Dangerous Food Medication Interactions

You’ve probably heard the warnings not to drink grapefruit juice with cholesterol medication. However, that isn’t the only combination of food and drugs to avoid. Grapefruit juice can interact with numerous other medications, both prescription and over-the-counter. And many other foods commonly interact with drugs, too.
Grapefruit Juice
One way grapefruit interacts is by increasing the absorption of certain drugs — as is the case with some, but not all, cholesterol-lowering statins. MedinePlus recommends avoiding grapefruit juice if you are taking statins.
Grapefruit juice can also cause the body to metabolize drugs abnormally, resulting in lower or higher than normal blood levels of the drug. Many medications are affected in this way, including antihistamines, blood pressure drugs, thyroid replacement drugs, birth control, stomach acid-blocking drugs, and the cough suppressant dextromethorphan. It’s best to limit intake of grapefruit juice to 16 ounces per day when taking these medications.
Green Leafy Vegetables
Blood-thinning drugs such as Coumadin® (warfarin) interfere with vitamin K-dependent clotting factors. Eating too many green leafy vegetables, which are high in vitamin K, can decrease the ability of blood-thinners to prevent clotting. But you don’t have to give up greens altogether. Problems arise from sudden increasing or decreasing intake. So eat your greens in consistent amounts and you will avoid this issue.
Natural Black Licorice (Glycyrrhiza)
Glycyrrhiza — a natural ingredient used to make black licorice — can deplete the body of potassium while causing an increased retention of sodium. When the body is depleted of potassium, the activity of digoxin, a medication used to treat heart failure, can be greatly enhanced, resulting in the heart not beating properly.

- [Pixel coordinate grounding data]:
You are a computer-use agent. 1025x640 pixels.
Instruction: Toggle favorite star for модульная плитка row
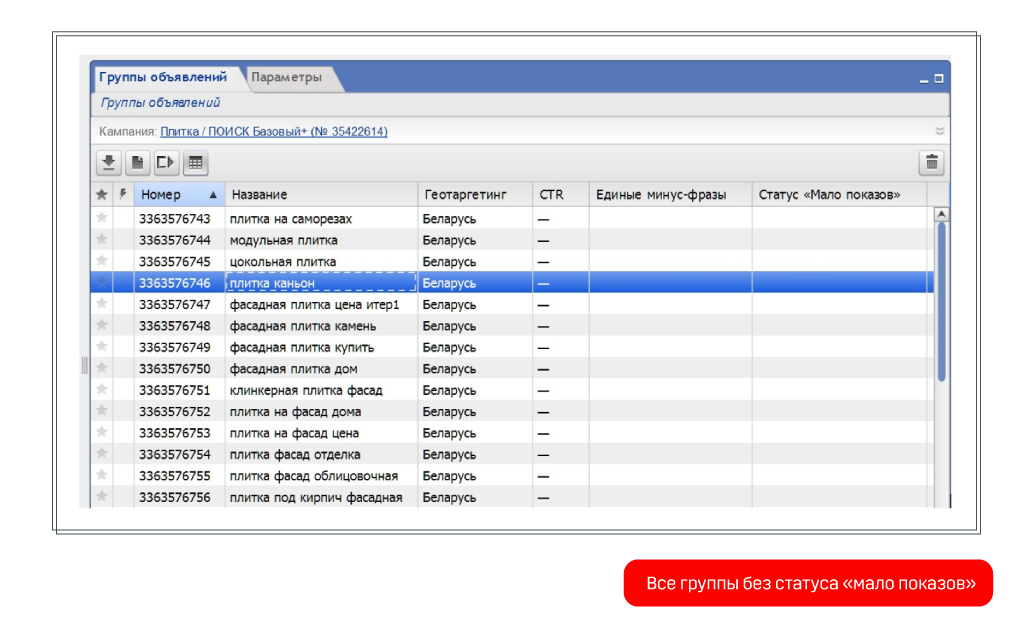coord(101,240)
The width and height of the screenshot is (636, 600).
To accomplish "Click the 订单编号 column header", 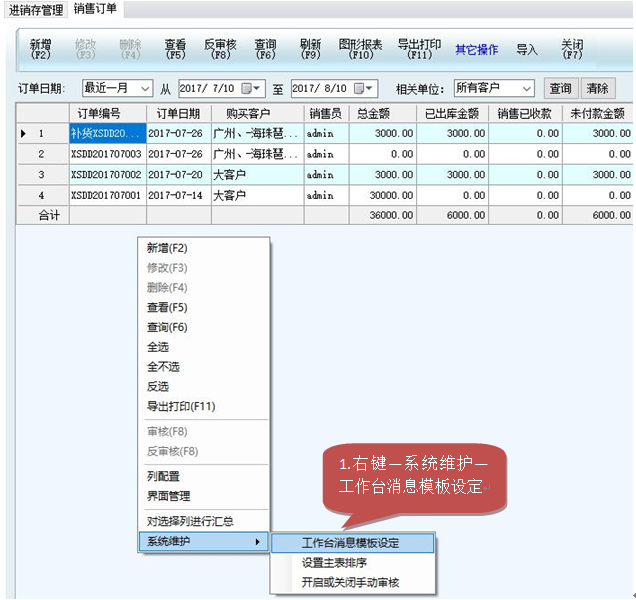I will (107, 113).

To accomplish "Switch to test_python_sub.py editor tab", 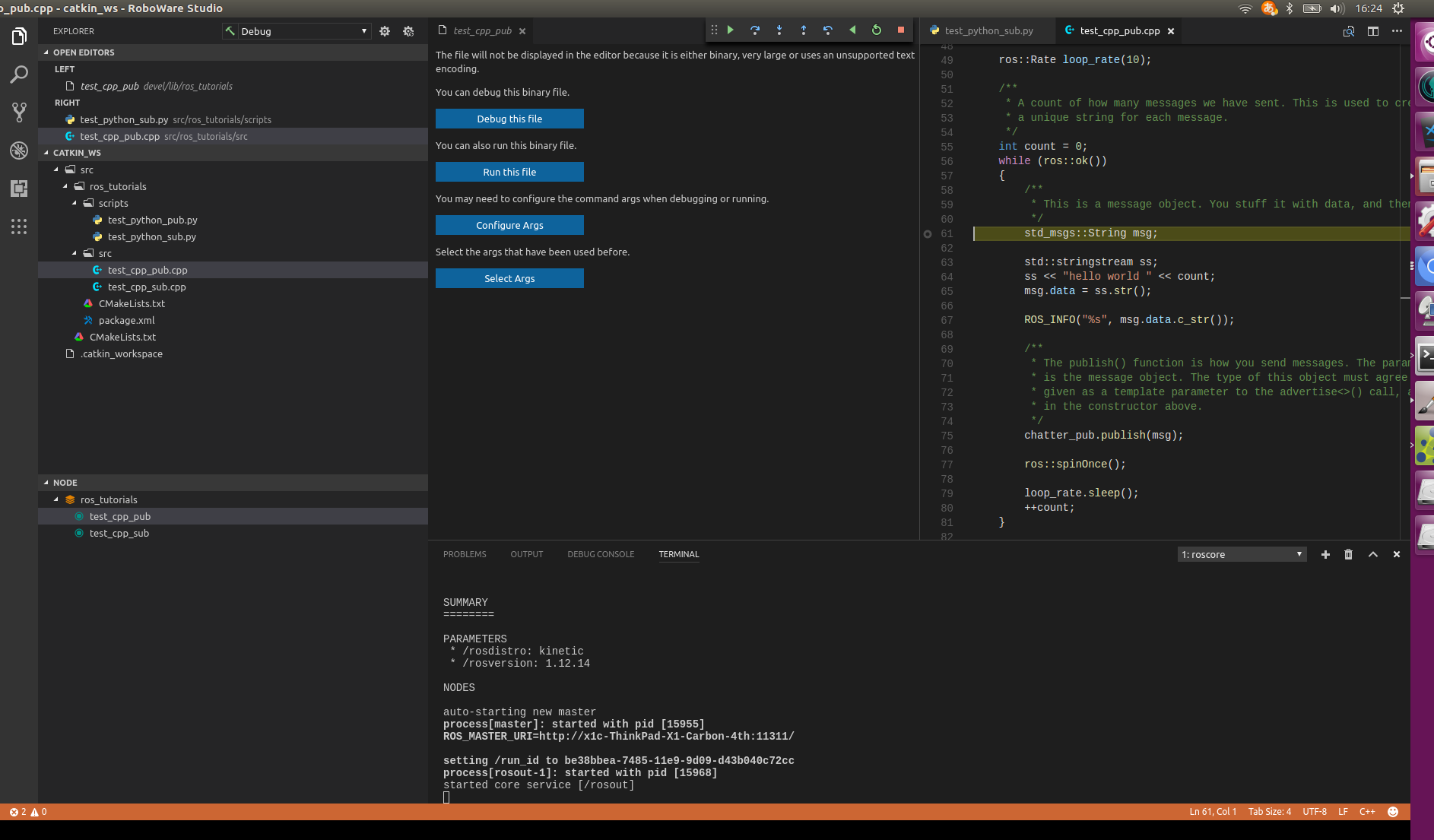I will (988, 31).
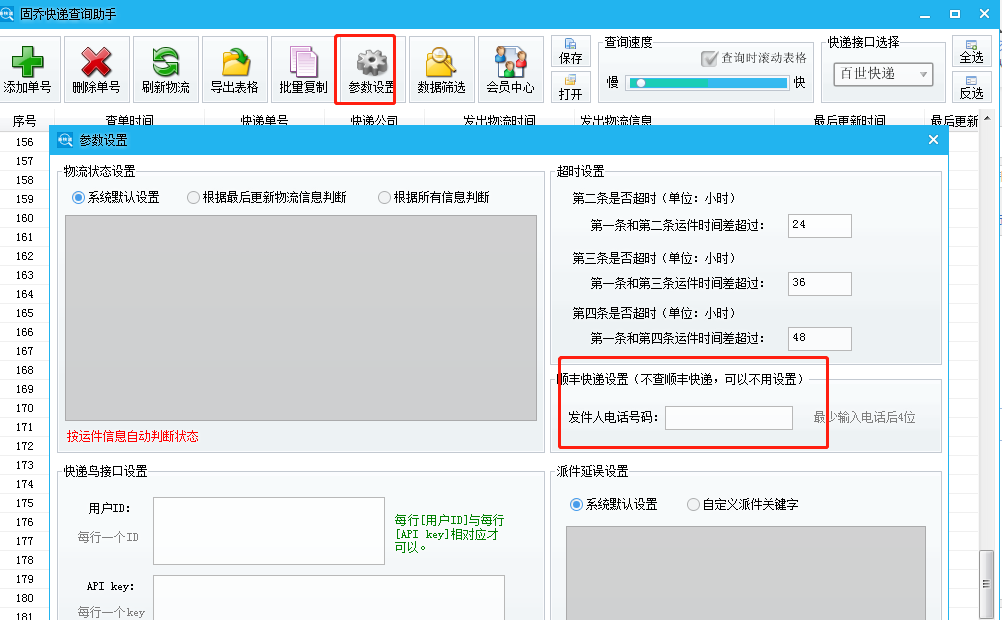Toggle the 查询时滚动表格 checkbox

[710, 59]
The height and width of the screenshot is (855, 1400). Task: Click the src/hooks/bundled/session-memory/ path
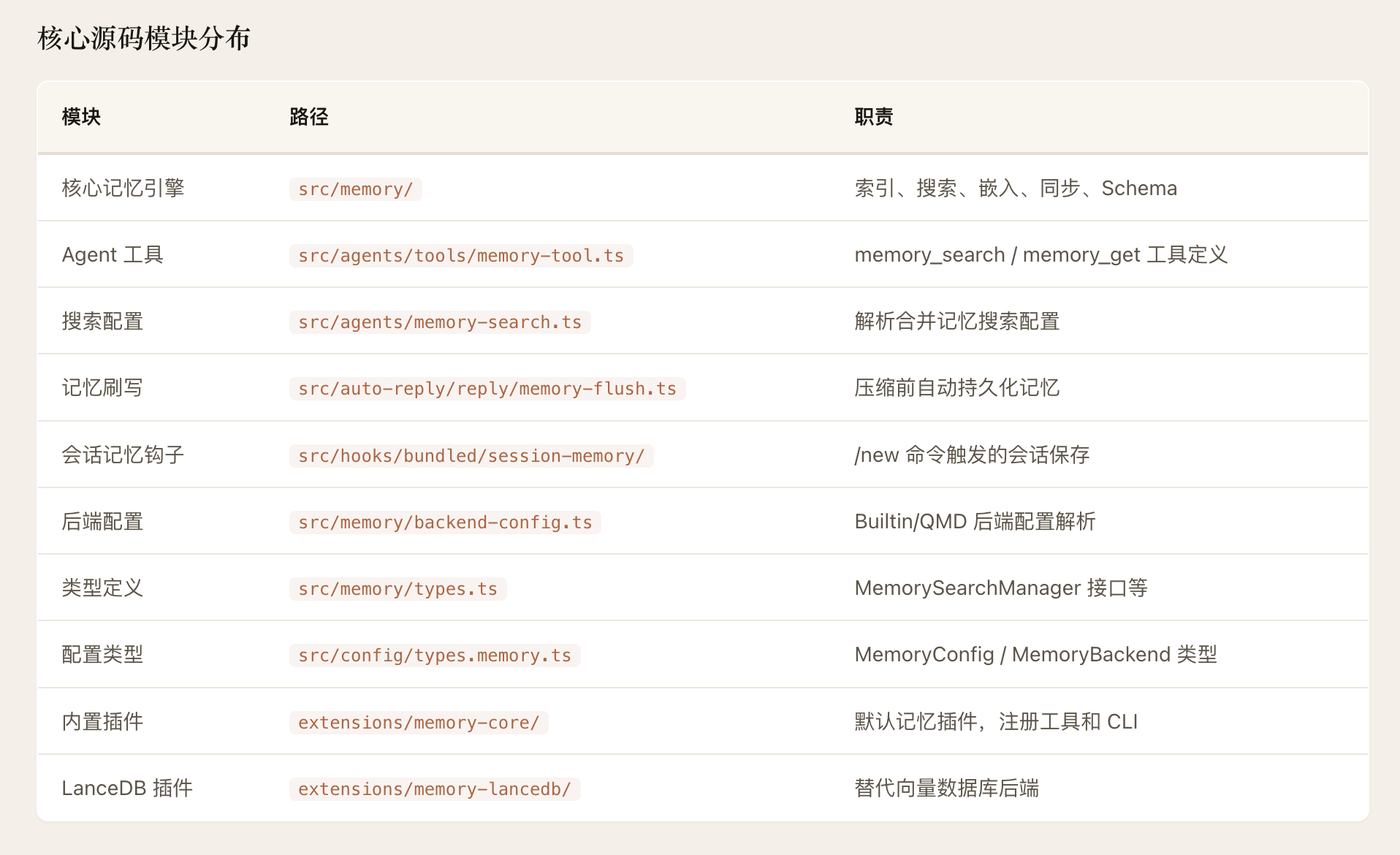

- [ACTIVITY LIST]:
(a) Write out the food and drug interactions text from "Glycyrrhiza — a" to "not beating properly.".
(b) Carry on the text about food and medication interactions from the point where it ends.
The items stand apart from the text on food and medication interactions.

- [ANSWERS PROVIDED]:
(a)
Glycyrrhiza — a natural ingredient used to make black licorice — can deplete the body of potassium while causing an increased retention of sodium. When the body is depleted of potassium, the activity of digoxin, a medication used to treat heart failure, can be greatly enhanced, resulting in the heart not beating properly.

(b)
Glycyrrhiza can also decrease the effectiveness of high blood pressure medicines. And people taking Coumadin® (warfarin) should beware that glycyrrhiza can break down the drug, resulting in an increase in the body’s clotting mechanism.
Artificially-flavored black licorice doesn’t contain glycyrrhiza and is not of concern.
Salt Substitutes
Consumers taking digoxin for heart failure or ACE inhibitors for high blood pressure should be careful with salt substitutes, which most often replace sodium with potassium. With an increased consumption of potassium, the effectiveness of digoxin can be decreased, resulting in heart failure. And those taking ACE inhibitors might see a significant increase in blood potassium levels, as these drugs are known to increase potassium.
When receiving a prescription for a new medication or taking a new over-the-counter drug, always read drug warning labels and ask their pharmacist about which foods or other drugs they should avoid or be concerned about taking.